Though the 17-year-old was awarded a $1,000 U.S. Savings Bond along with a certificate of congratulations, his real reward will be to have his preamble--with some minor editing--incorporated into the city's unified charter, which was created by both the elected and appointed charter reform commission.
"Hopefully, his words will be a part of the charter for another 75 years," said Janice K. Hahn, the elected commissioner who came up with the contest idea.
The contest attracted more than 200 submissions from high school students across the city. Ms.
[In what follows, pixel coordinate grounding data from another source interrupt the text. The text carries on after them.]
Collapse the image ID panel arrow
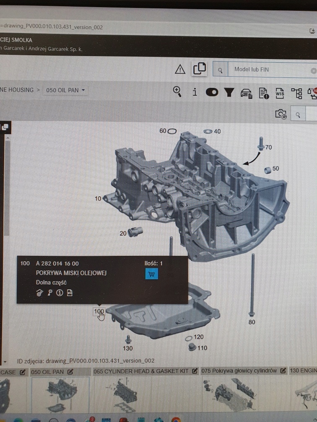The image size is (317, 422). pos(5,361)
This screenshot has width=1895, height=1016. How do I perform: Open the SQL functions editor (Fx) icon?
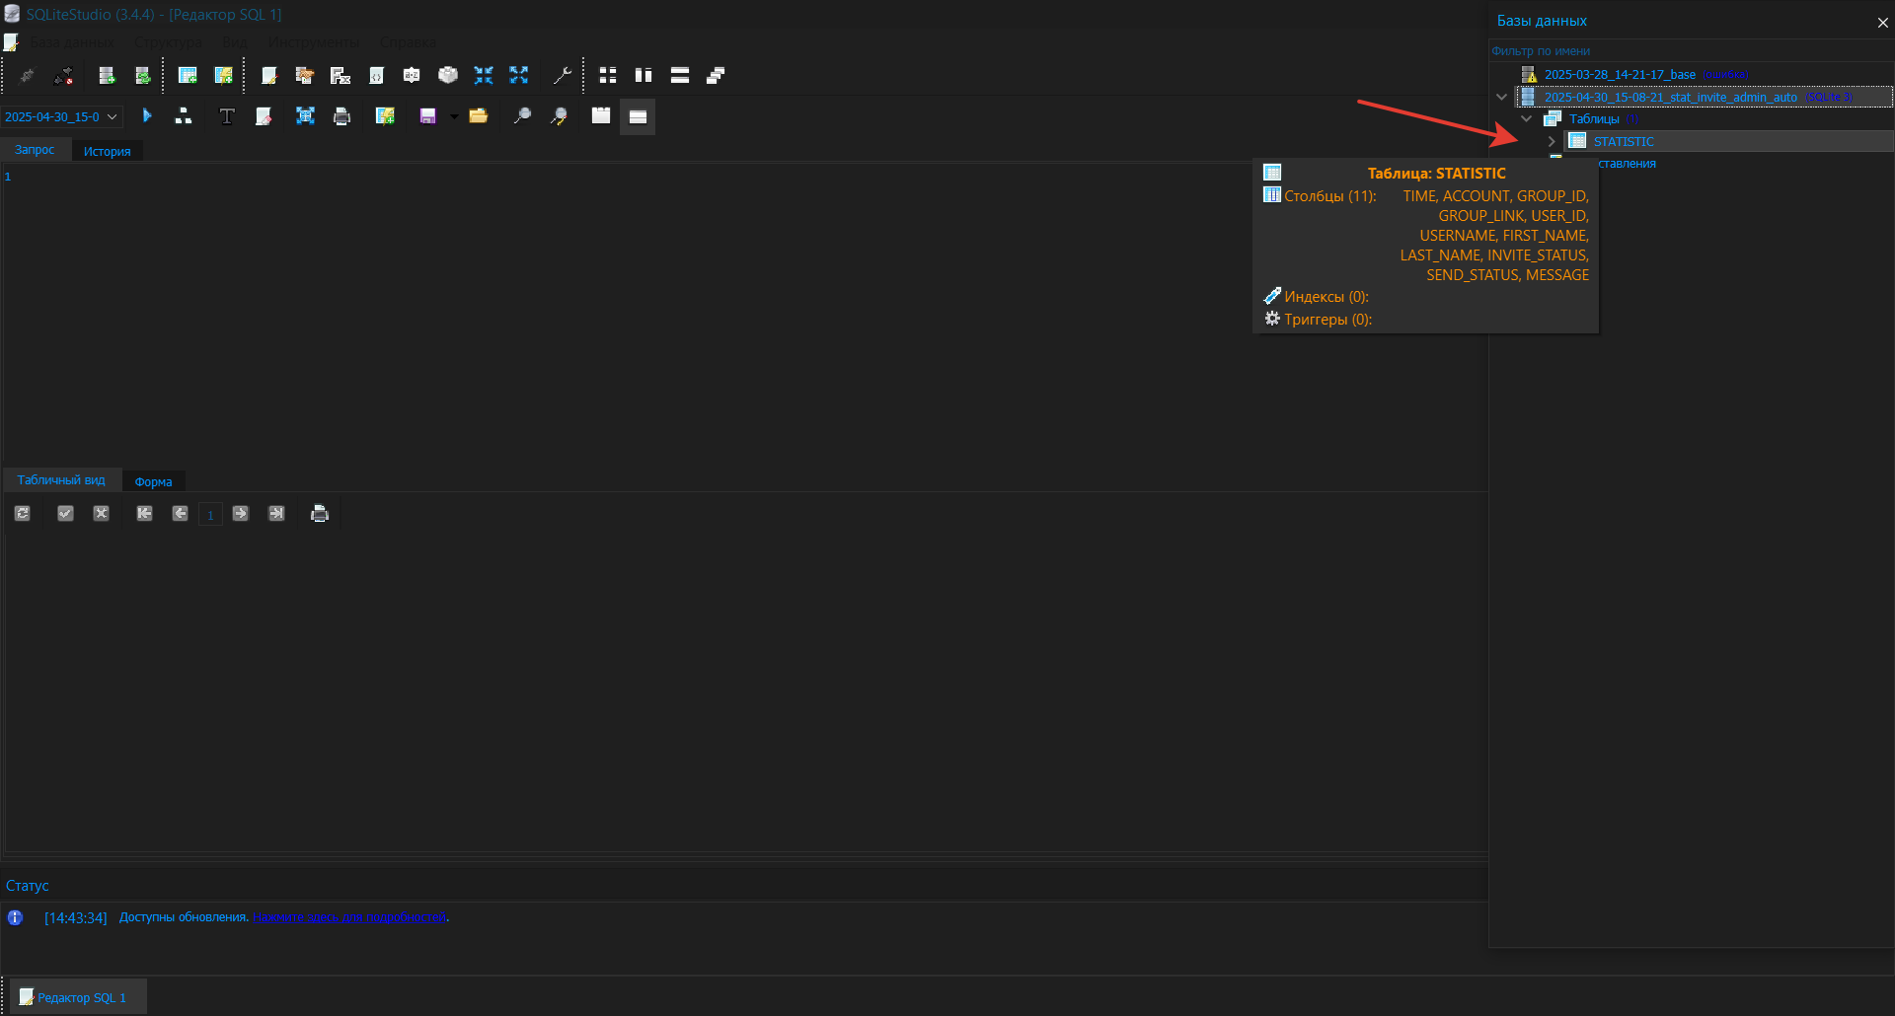pyautogui.click(x=341, y=75)
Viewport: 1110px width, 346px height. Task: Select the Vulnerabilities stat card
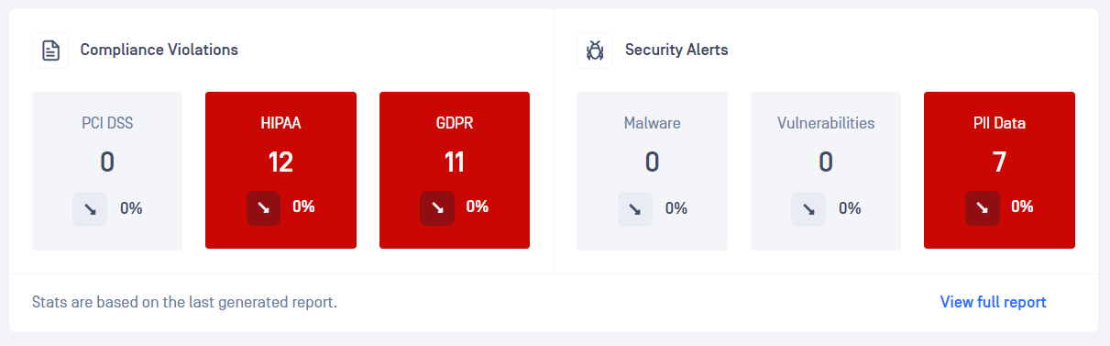coord(826,171)
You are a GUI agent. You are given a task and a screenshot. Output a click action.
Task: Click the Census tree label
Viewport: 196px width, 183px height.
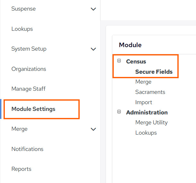tap(136, 62)
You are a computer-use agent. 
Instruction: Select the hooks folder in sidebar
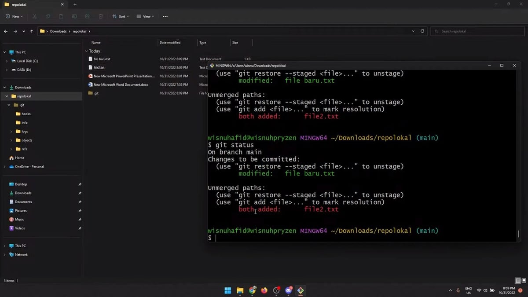(26, 114)
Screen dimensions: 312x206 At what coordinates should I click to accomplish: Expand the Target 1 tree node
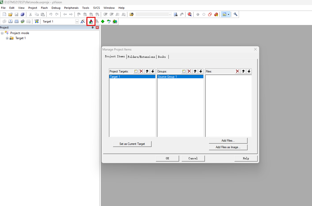7,38
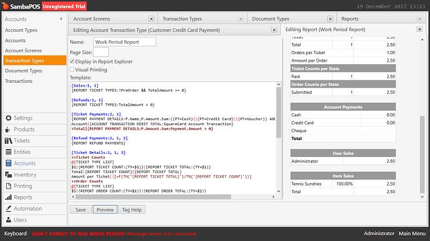Click the report preview's up scroll arrow
The image size is (430, 241).
(x=423, y=40)
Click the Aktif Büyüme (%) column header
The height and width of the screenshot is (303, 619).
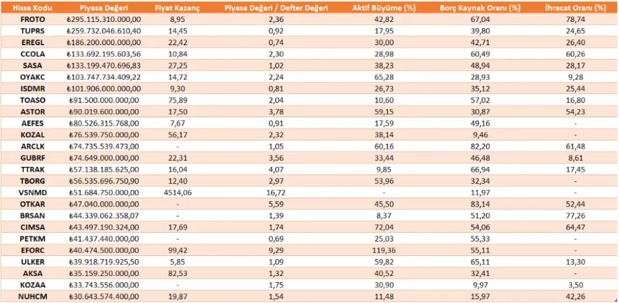pos(384,8)
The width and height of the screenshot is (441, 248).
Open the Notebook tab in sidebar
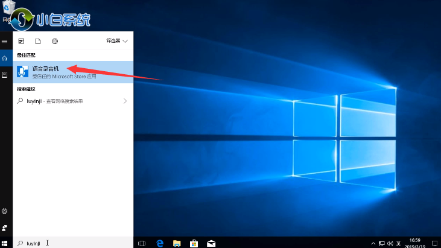click(5, 75)
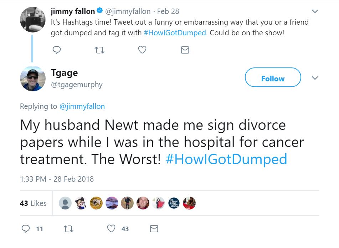Retweet Jimmy Fallon's hashtags tweet
This screenshot has height=248, width=339.
(x=99, y=50)
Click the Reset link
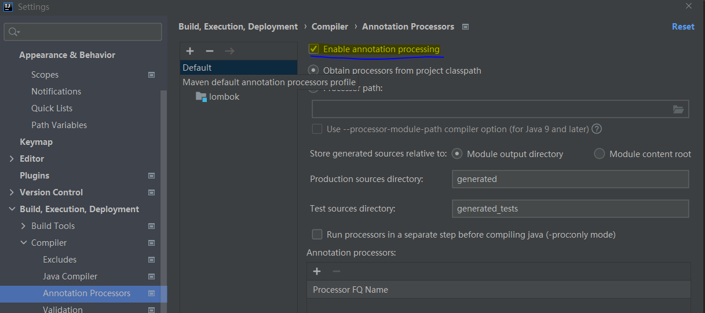Image resolution: width=705 pixels, height=313 pixels. coord(683,27)
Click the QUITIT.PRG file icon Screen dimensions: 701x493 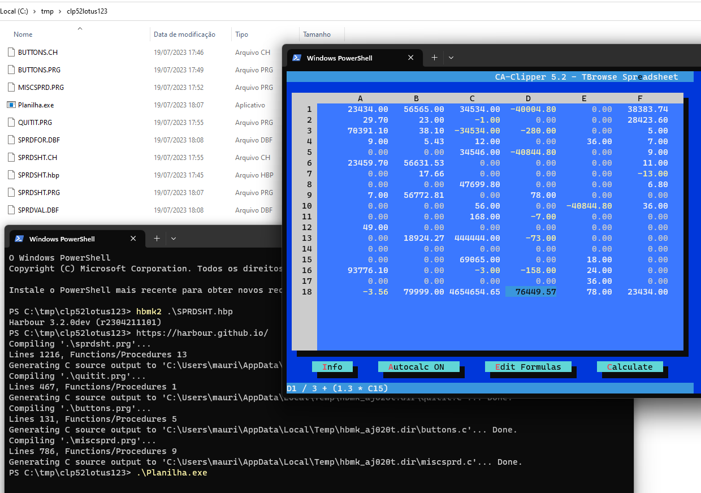pyautogui.click(x=11, y=122)
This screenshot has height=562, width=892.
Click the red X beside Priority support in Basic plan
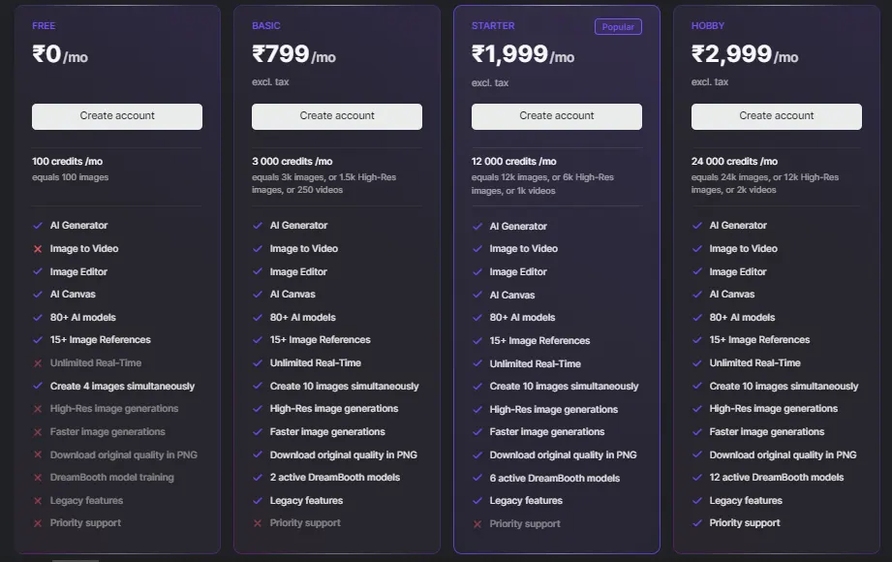[x=258, y=523]
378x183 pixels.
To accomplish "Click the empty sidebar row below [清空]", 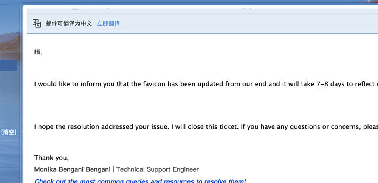I will 9,154.
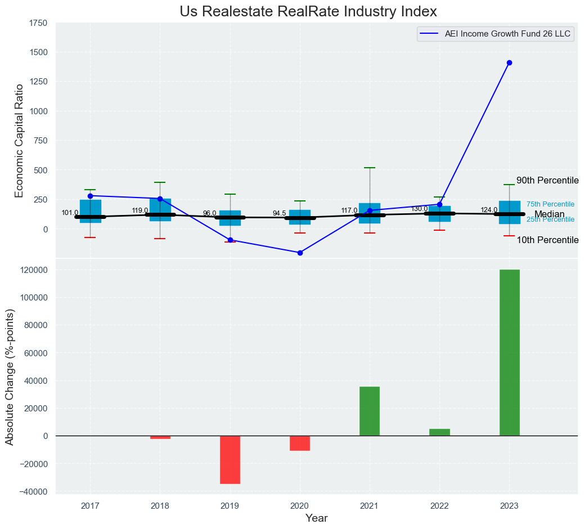This screenshot has width=584, height=529.
Task: Click the 90th Percentile annotation label
Action: 547,181

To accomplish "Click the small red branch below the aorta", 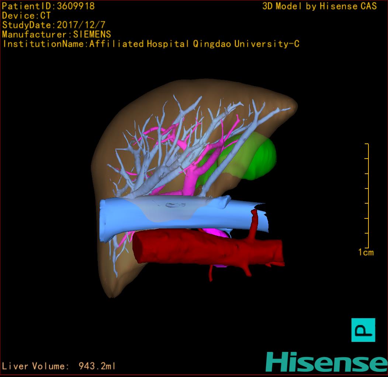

Hahn said that the winning preamble was "simple and incorporated the ideas that the commission had been striving to achieve."
Lake Worth, Fla., school officials weren't laughing when a low-budget-film crew shooting a comedy staged a drug deal in a local high school's restroom.
The district has a strict policy that prohibits the filming on school property of any movie that depicts violence, nudity, or drug use. But Victoria Productions, a one-woman company, had a permit from the Palm Beach County Film and Television Commission to use the school for "Dave's Day Out," a live-action version of the off-color animated television program "Beavis and Butthead." The crew of about a dozen people filmed at the 2,800-student Lake Worth High School on a Saturday last month.
Chuck Elderd, the county film commissioner whose agency granted the permit, said he never received a copy of the script to review. "I have done this for 10 years, and I have never had anything like this happen before," he said. Mr. Elderd has since taken action to make sure such a situation won't happen again.
Now, permit applications clearly state the district's policy. And he suggest s that all state and local film commissions do the same.
Although the drugs were fake and the name of the school was not identified in the movie, the company has agreed to reshoot the scene elsewhere.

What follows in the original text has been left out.